沈嘉熙目瞪口呆,怎么也想不到他老大37度的嘴里竟能说出如此冰冷的话来。
“老……老大,你现在讲话怎么越来越像项哥了?”
“有么?”祝饶瞥了沈嘉熙一眼,“哪儿像了?”
倚老卖老,爱教育人。
心里这么想,沈嘉熙可不敢说出来,讪笑着狗腿道:“就……就是——特成熟!”
祝饶:“……”
沈嘉熙又问:“那老大你呢?你也是想拿个初中毕业证,找个正经工作?”
“……我?”
一局毕,祝饶放开鼠标,向后仰倒,靠在对他的身材来说太过高大的电竞椅背上,黑黝黝的眼珠望着天花板。
他想说:我没有什么想要的,走一步算一步,活过一天是一天。
自从钟玲死后,盘桓在他脑中的,一直都是这样的念头。
活着就姑且活着,死了也没什么可惜,不值钱一条命,结束在哪里就算哪里,小到一日三餐,大到未来的职业、家庭、规划……没有任何事能让他提起兴趣。
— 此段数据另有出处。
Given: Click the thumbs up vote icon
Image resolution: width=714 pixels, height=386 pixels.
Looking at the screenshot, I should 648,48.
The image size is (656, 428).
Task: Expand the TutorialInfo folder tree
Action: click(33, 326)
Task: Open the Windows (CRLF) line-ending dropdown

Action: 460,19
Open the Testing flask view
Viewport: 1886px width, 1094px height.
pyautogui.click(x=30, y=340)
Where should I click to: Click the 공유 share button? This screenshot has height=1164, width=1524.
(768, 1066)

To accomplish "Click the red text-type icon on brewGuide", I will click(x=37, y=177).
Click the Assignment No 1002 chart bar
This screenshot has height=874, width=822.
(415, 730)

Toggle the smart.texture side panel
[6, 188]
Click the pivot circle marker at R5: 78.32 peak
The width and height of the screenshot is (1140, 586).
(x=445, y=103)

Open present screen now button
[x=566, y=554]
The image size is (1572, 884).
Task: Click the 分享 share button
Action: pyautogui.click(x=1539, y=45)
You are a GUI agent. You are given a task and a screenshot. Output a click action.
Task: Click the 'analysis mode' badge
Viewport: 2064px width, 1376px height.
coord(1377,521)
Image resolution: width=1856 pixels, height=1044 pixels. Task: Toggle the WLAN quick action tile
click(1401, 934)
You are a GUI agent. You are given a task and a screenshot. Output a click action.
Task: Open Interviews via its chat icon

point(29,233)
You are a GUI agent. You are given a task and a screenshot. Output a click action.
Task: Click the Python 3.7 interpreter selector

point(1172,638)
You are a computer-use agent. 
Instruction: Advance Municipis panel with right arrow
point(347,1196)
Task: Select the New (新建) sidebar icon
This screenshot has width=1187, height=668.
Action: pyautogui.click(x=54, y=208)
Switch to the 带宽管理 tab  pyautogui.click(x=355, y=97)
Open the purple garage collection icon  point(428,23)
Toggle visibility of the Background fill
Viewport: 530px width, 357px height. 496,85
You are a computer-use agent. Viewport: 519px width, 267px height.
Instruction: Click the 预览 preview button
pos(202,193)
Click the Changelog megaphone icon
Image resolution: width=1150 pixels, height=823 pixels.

人是被欲望驱动而活着的,一旦失去了欲望,生命便也不值得留恋。
不过,最近祝饶有了一点留恋的东西。
比如清晨第一缕照进筒子楼的阳光、窗外吱吱喳喳的鸟鸣;比如雨季结束后晒完被子暖烘烘的味道;再比如每天睡前项云海一定要逼着他喝的一杯热牛奶……
项云海像一支笔刷,往祝饶全然黑白的世界里,抹上了第一笔油彩。
他还是不敢靠项云海太近,就像习惯于风雪的人,乍然看到一座暖炉,难免害怕——一旦习惯了温暖,以后还怎么再度回到风雪中去呢?
所以祝饶最终合上了眼睛,道:“无所谓,以后的事情,以后再说。”
……
接下来到九月开学前的整个日子,项云海都一边工作,一边忙着给两个小孩儿办各种手续。
沈嘉熙好办,他之前其实已经上了两年初中了,只是自己后来不去学校了,学校也就不想再收他回去。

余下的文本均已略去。